WASHINGTON – Secretary of State Hillary Rodham Clinton this week will make her first foray into Middle East diplomacy, attending a high-level conference on humanitarian assistance to Gaza and making the rounds of Israeli and Palestinian officials, at a time when a growing chorus of voices on both the right and left say the current peace process needs a dramatically new approach.
President Barack Obama won praise by appointing a Middle East envoy on the second day of his presidency, indicating a commitment to resolving the Israeli-Palestinian conflict. The envoy, former Sen. George Mitchell, is now making his second tour of the region in a month and will meet up with Clinton at the aid conference, which will be held Monday in the Egyptian Red Sea resort of Sharm el-Sheik.
But neither Mitchell nor Clinton appear to have come up with new ideas for rekindling peace efforts. Clinton’s husband, former President Bill Clinton, devoted the final months of his administration to unsuccessfully trying to achieve a peace agreement, even sketching out a series of ground-breaking proposals for bridging the gaps still known as the “Clinton parameters.” But much has changed since 2001, and the Bush administration’s last-minute stab at peace-making, known as the Annapolis process, also collapsed in failure.
Clinton will visit Jerusalem and Ramallah, on the West Bank, on Tuesday and Wednesday before flying to meetings in Europe – and every word that she utters in the region will be closely watched for clues to the administration’s approach.
Israelis for instance will be listening for how hard she presses for Palestinian governmental reform and an end to corruption, while Palestinians are eager to hear a tougher U.S. stance on Israeli settlement construction in Palestinian territories.
“It would be great to hear an American official say that Israeli settlements are illegal under international law,” said Nadia Hijab, senior fellow at the Institute for Palestinian Studies in Washington. “But I don’t think I will ever live to see that day.”
Mitchell in 2001 authored a plan to reduce tensions and make progress that both Israelis and Palestinians embraced as fair, although it was never implemented. In a conference call with Jewish-American leaders last month, Mitchell said that when he reread his report he was struck by how much had changed in the past eight years, according to an account of the conversation published by JTA, a Jewish news service. Iran, he said, was not mentioned in the report but the problem of Iranian influence was brought up by every leader in the region during his initial tour.

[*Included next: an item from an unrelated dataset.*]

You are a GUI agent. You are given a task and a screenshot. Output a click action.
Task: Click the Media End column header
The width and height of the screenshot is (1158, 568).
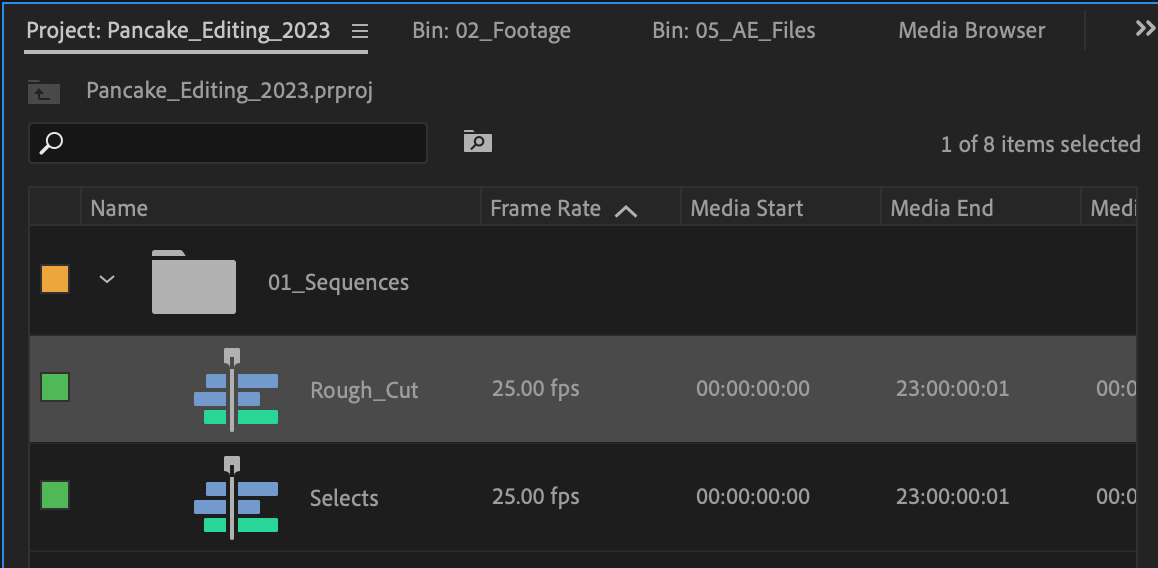tap(941, 208)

Any new peace effort is complicated by other factors, including the prospect of a new right-wing Israeli government hostile to the idea of a Palestinian state and the splintering of the Palestinian leadership into a moderate faction that runs the West Bank and a radical group that controls Gaza. Israel in December waged war against the Hamas militant group that controls the narrow coastal strip that is home to almost half the Palestinian population, and it has kept a tight grip on the crossings into Gaza, making it all but impossible to begin reconstruction.
The conundrum facing the administration is how does it get aid flowing to the Gazans or encourage Palestinian unity without bolstering Hamas, and how does it encourage the new Israeli government to open up crossings, ease settlement expansion and begin to consider talks with the Palestinians. Increasingly, many analysts believe, the goals are contradictory and virtually impossible to achieve.
The United States, for instance, intends to make a substantial pledge at the conference, U.S. officials say, but whether much of it can be ever delivered is unclear.
“It will only be spent if we determine that our goals can be furthered rather than undermined or subverted,” Clinton told the Voice of America in an interview Friday. She said aid dollars will “be spent only in service of the goals that will help people feel more secure in their lives, and therefore more confident that progress toward peace would serve them better than retreating to violence and rejectionism.”
While officially the Israeli government refuses to deal with Hamas – and U.S. policy dictates there can be no contacts until it renounces violence and recognizes Israel – Jerusalem is negotiating a cease-fire deal with the militant group via Egypt.